One of a new breed of open-domain chatbots designed to engage in conversations across any topic, Meena’s free and natural conversational abilities are closing the gap on human performance.

Conversations between Meena and humans

Introduced in Google AI’s recent paper Towards a Human-like Open-Domain Chatbot, Meena’s main architecture is a seq2seq model with the Evolved Transformer. It was trained on 341GB of text (40B words) mined and filtered from public domain social media conversations. Compared with OpenAI’s language model GPT-2, Meena is 1.7x bigger in model capacity and was trained on 8x more data.

According to the research team, the best Meena model has 2.6B parameters and achieves a test perplexity of 10.2 based on a vocabulary of 8K BPE subwords.

Interactive SSA vs Perplexity. Each point is a different Meena model version.
Meena Sensibleness and Specificity Average (SSA) compared with humans, Mitsuku, Cleverbot, XiaoIce, and DialoGPT.

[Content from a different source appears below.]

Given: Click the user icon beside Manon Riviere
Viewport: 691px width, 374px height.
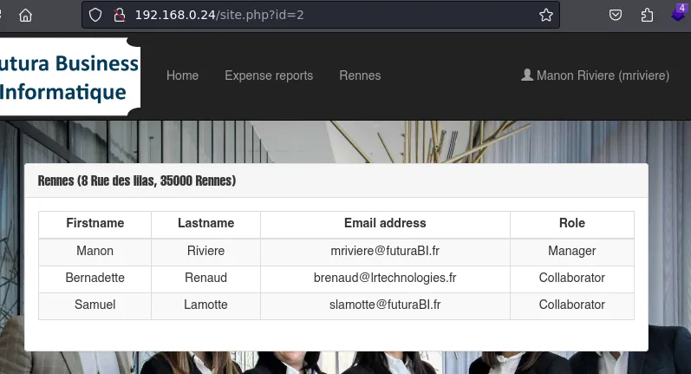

To evaluate Meena’s performance, researchers proposed a simple human evaluation metric called Sensibleness and Specificity Average (SSA), which considers two fundamental aspects of humanlike conversation: making sense and being specific. The results suggest that the full version of Meena (with a filtering mechanism and tuned decoding) scores 79 percent SSA, which is a full 23 percent higher in absolute SSA than existing SOTA chatbots such as Mitsuku, Cleverbot, XiaoIce, and DialoGPT.

Meena is also closing in on humans, whose average SSA score is 86 percent. In a surprising finding, the researchers observed a strong correlation between SSA and perplexity — an automatic metric available to any neural seq2seq model. The experiments demonstrated that the better Meena fit its training data, the more sensible and specific its responses became.

Researchers admit that weaknesses remain in their methodology — for example the static evaluation dataset is too restricted to capture all aspects and nuances of human conversation.

In their future studies the researchers will explore broadening the metric for humanlikeness, while continuing to focus on optimization of sensibleness via the optimization of test set perplexity and improving algorithms, architectures, data and compute. They will also consider other attributes such as personality and factuality, with model safety and bias additional key focus areas.

The paper Towards a Human-like Open-Domain Chatbot is on arXiv. Sample conversations with Meena are on GitHub.


Author: Yuqing Li | Editor: Micahel Sarazen


Thinking of contributing to Synced Review? Sharing My Research welcomes scholars to share their own research breakthroughs with global AI enthusiasts.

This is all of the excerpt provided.